MIT researchers have printed a centimeter-scale array of 16 triaxial electrospray emitters, devices that stack three immiscible liquids into layered microdroplets in a single step, a process that previously required microfabrication rigs built over days by specialists. The work, reported this week in MIT News and published in the journal Virtual and Physical Prototyping, points to a shift in who can make these particles: layered fabrication, the kind that underpins time-release medicines, self-healing materials, and biosensors that read multiple chemical markers at once, no longer requires semiconductor cleanroom access.
The emitter is small enough to sit on a U.S. penny and is built in one step using vat photopolymerization, a light-cured resin process with 25-micrometer layer resolution. The team, led by principal research scientist Luis Fernando Velásquez-García of MIT's Microsystems Technology Laboratories, designed helical internal microchannels that feed three liquids uniformly to all 16 nozzles. Without that geometry, the flow becomes uneven and the layered droplets fail to form.
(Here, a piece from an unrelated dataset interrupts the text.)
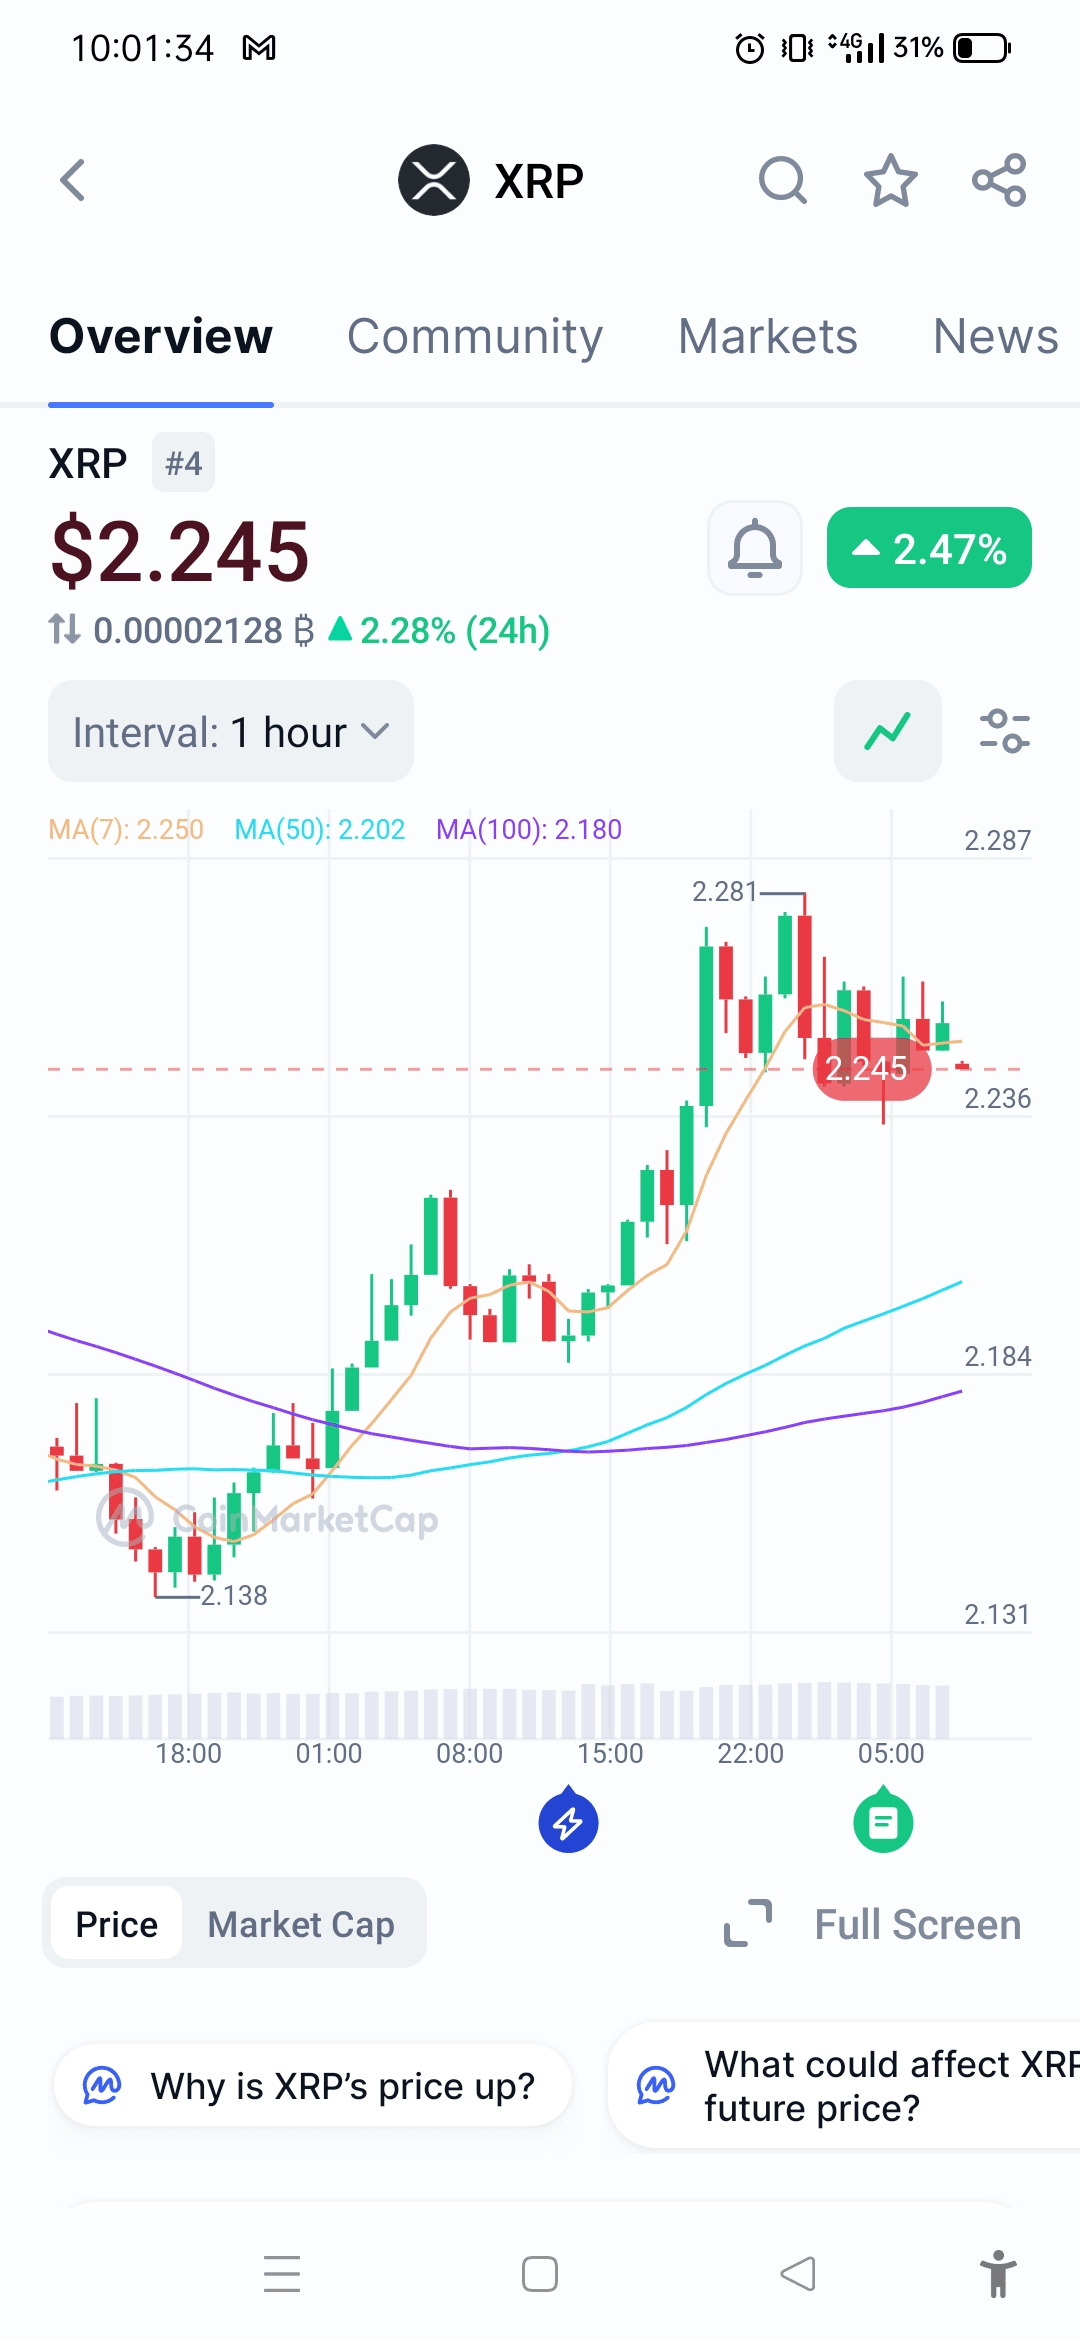Switch to the Community tab
Viewport: 1080px width, 2340px height.
point(475,336)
The MIT press release frames the advance as a democratization of layered-particle manufacturing. The technically accurate version is narrower. The team has demonstrated a 16-nozzle array at lab scale, with model fluids, and the paper notes that no prior open-literature example of a miniaturized triaxial electrospray array existed. No throughput or cost-per-particle numbers are reported against the cleanroom baseline the device is implicitly meant to replace, so claims that it is "cheaper" or "faster" read as a directional shift rather than a benchmarked result.
The mechanism behind the three-layer droplets is the central technical finding. The viscosity of the middle liquid, more than voltage or flow rate, stabilizes the inner and outer layers during particle formation. Once that relationship is set, layer thicknesses can be tuned by adjusting flow rates and voltage, giving a formulator control over release timing. A particle designed for oral drug delivery, for instance, can carry an outer layer that erodes in the stomach, a middle layer that controls the rate, and a core that releases its payload in a specific region of the intestine. The same geometry applies to self-healing composites, where one liquid carries a healing agent sealed inside a brittle shell, and to single-droplet biosensors that detect three chemical markers at once.
Funding came from the Tecnológico de Monterrey–MIT Nanotechnology Program, and lead author Bryan Ivan Quintanar-Abarca is based at Tecnológico de Monterrey in Mexico, a reminder that this is a cross-border collaboration rather than a single-lab story.
What to watch next: whether the same print-and-use geometry holds up with real pharmaceutical formulations, whether larger arrays (hundreds of nozzles) scale the way the 16-nozzle geometry suggests they might, and whether the cost and time claims survive comparison to a real cleanroom-built emitter in a head-to-head benchmark. None of those answers are in the current paper. The fabrication capability is demonstrated; clinical and pharmaceutical-manufacturing scale remains an open question.